Fat Loss Guidelines
by Mark Mueller of Personal Trainer Denver CO
The purpose of my blogging is to answer questions that I get from dedicated clients and the wonderful people in my social networks. This blog addresses the most common concern, being fat loss. More specifically, how to eat in a way that best supports fat loss in a healthy, sustainable manner.
I don’t normally use the term weight loss, because actual weight isn’t what really concerns people, with the exception of those with joint and back problems. For all of these people, the underlying issue is body fat. I always instruct my new clients to ignore the scale for the first few weeks of training, because it can be misleading. Many people actually maintain their weight or even gain a pound or two as they become leaner. This is because muscle weighs much more than fat does. Of course, if you have a lot of extra body fat, you will lose a lot of weight as your fat loss increases.
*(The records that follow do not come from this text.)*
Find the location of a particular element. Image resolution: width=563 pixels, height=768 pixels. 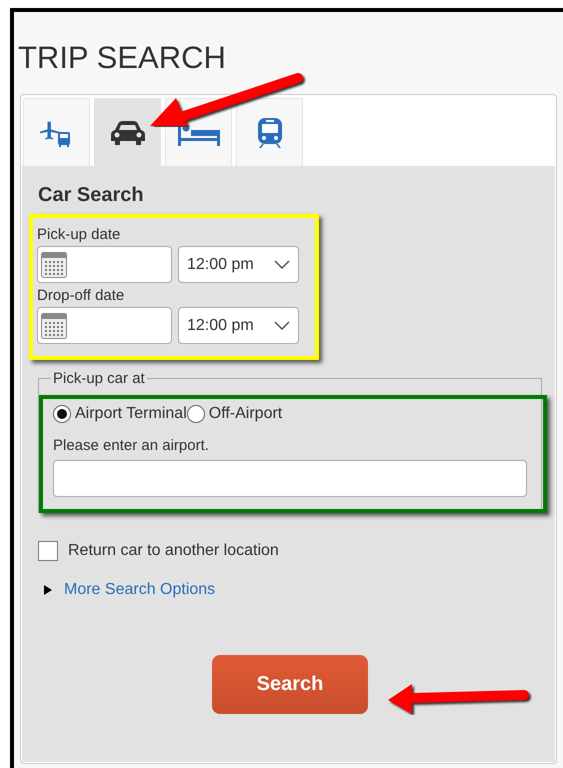

car-icon is located at coordinates (128, 133).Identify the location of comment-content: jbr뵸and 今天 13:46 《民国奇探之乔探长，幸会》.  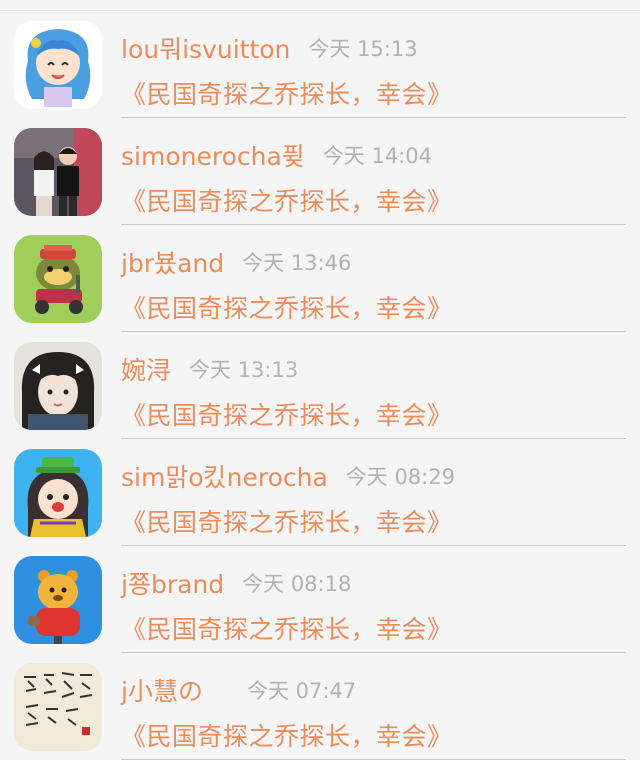
(374, 278).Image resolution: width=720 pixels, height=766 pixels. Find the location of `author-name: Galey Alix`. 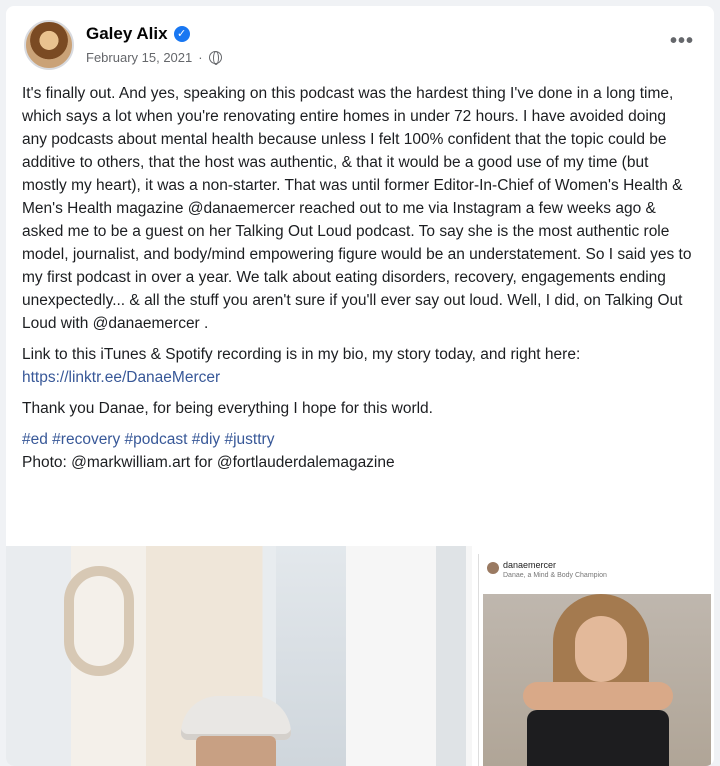

author-name: Galey Alix is located at coordinates (127, 34).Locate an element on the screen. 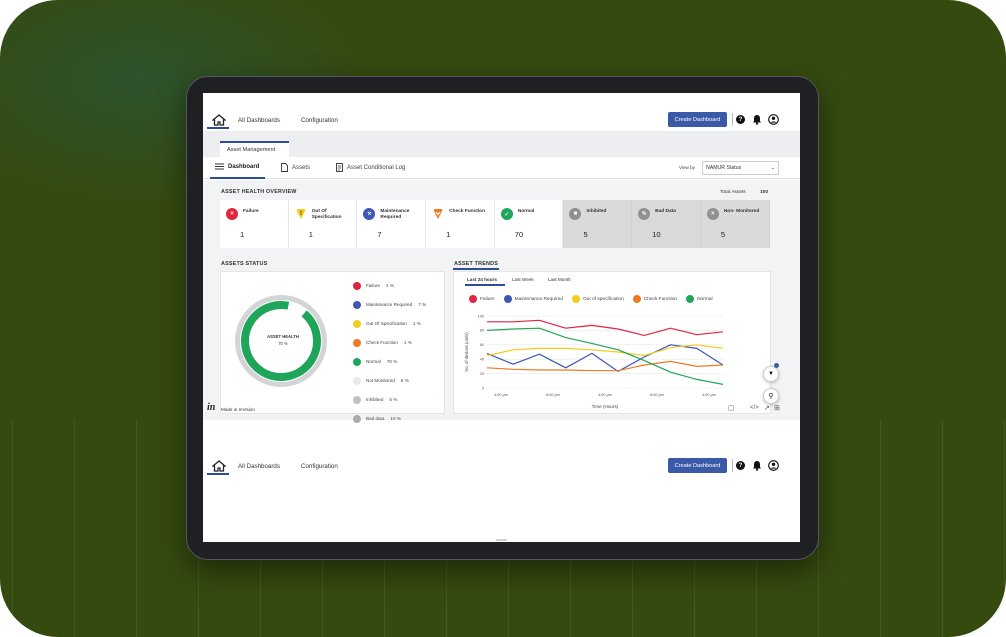 Image resolution: width=1006 pixels, height=637 pixels. module-tab-bar is located at coordinates (502, 144).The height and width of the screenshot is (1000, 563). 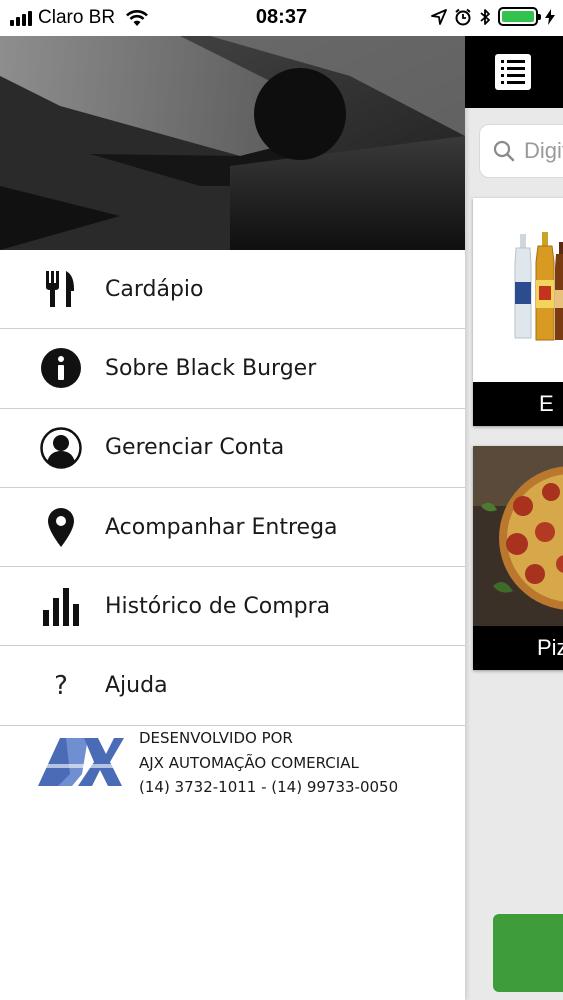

The most important factor in the equation of optimal fat loss is nutrition. What you eat will determine 60-80% of your results. Below are some guidelines for designing a successful fat loss food program that should become habit.
- Drink only non-calorie containing beverages, such as water and green tea.
- Eat mostly whole food. This is food with little or no refining or processing and containing no artificial additives or preservatives.
- Eat every 2-3 hours. You should eat between 5-8 meals per day. As you increase meal frequency decrease portion size as not to increase caloric intake.
- Ensure that 25-35% of your energy/calorie intake comes from fat, with your fat intake split equally between saturates (e.g. animal fat), monounsaturates (e.g., olive oil), and polyunsaturates (e.g. flax oil, salmon oil).
- Eat complete (containing all the essential amino acids), lean protein with every meal. Egg whites are the best source, although a vegetarian can accomplish this too.
- Eat fruit and/or vegetables with every meal.
- Ensure that most of your carbohydrate intake comes from fruits and vegetables. Exception: workout and post-workout drinks and meals.
So what about macronutrient ratios, fat loss supplements, calories, or any number of other things that may be covered in other articles? The short answer is that if you are already practicing the above-mentioned guidelines over 90% of the time, these other things may not be necessary for sustained fat loss.
Moreover, many people can achieve the health and the body composition they desire by using these guidelines alone. However, you may need more individualization. This is when you could introduce fat loss supplements, macronutrient ratios and other factors to the equation to maximize your results.